At a time when many others are making resolutions, I don’t take quite the same approach. Like many others I do have an idea of what I want, and like a few others I take the time to write down a few goals for the year. I prefer to start working on them in December (or even September) rather than wait to make a resolution.
The difference is easy to see. As a long-time weightlifter I’ve seen the January crowd at the gym (I like February a lot more when it’s quiet). One thing I started last month is a new strength training program. Today I’m proud to say that I achieved failure. That’s right, I succeeded in failing!
You might be wondering what that means. Over time I have come to see that it is strangely valuable. There is a lot of conflicting advice about setting goals. Some people say you should start low so you don’t discourage yourself. Others say you should aim high so even if you don’t make it you will get somewhere.
I’ve never gotten far by setting unrealistic goals – the kind where you can’t even make it 10% of the way. And sometimes it’s hard to figure what you would normally be able to do and set a goal 10% higher. But this workout program has been an example of an approach that resolves those issues. It started out by dropping to much lower weights than I was used to, close to the lowest weights available. But from there it increases the weight every session.

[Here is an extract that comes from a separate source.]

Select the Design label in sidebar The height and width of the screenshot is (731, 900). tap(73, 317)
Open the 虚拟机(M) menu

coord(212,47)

This makes it easier to get into a routine and get additional motivation from the steady increases. Eventually it gets to a point where the weight is more than you can handle. When you keep trying a little more than last time until you can’t quite make it, you’ve achieved failure. I have learned from others wiser than me that you aren’t doing all you can until you’re doing things that fail regularly but work just enough to keep you going.
I’ve been applying this in other areas too such as my business, where I wasn’t getting what I wanted at one point. I realized that I rarely didn’t get what I asked for so I started reaching out to more people and asking for more. Now I have regular failures – even a few huge failures. But I know I’m doing just about everything I can and over time I can learn to eventually get the things I really want.
This applies to your finances too. If you have a goal that’s really important to you and you aren’t comfortable with the way it’s going, try achieving failure. Try starting from where you are, or something you can handle easily, and then increasing it continually until you find out what you can really do. The first few times you hit the limit, try to find other ways to break past it. If you really can’t then you know you’re doing your best.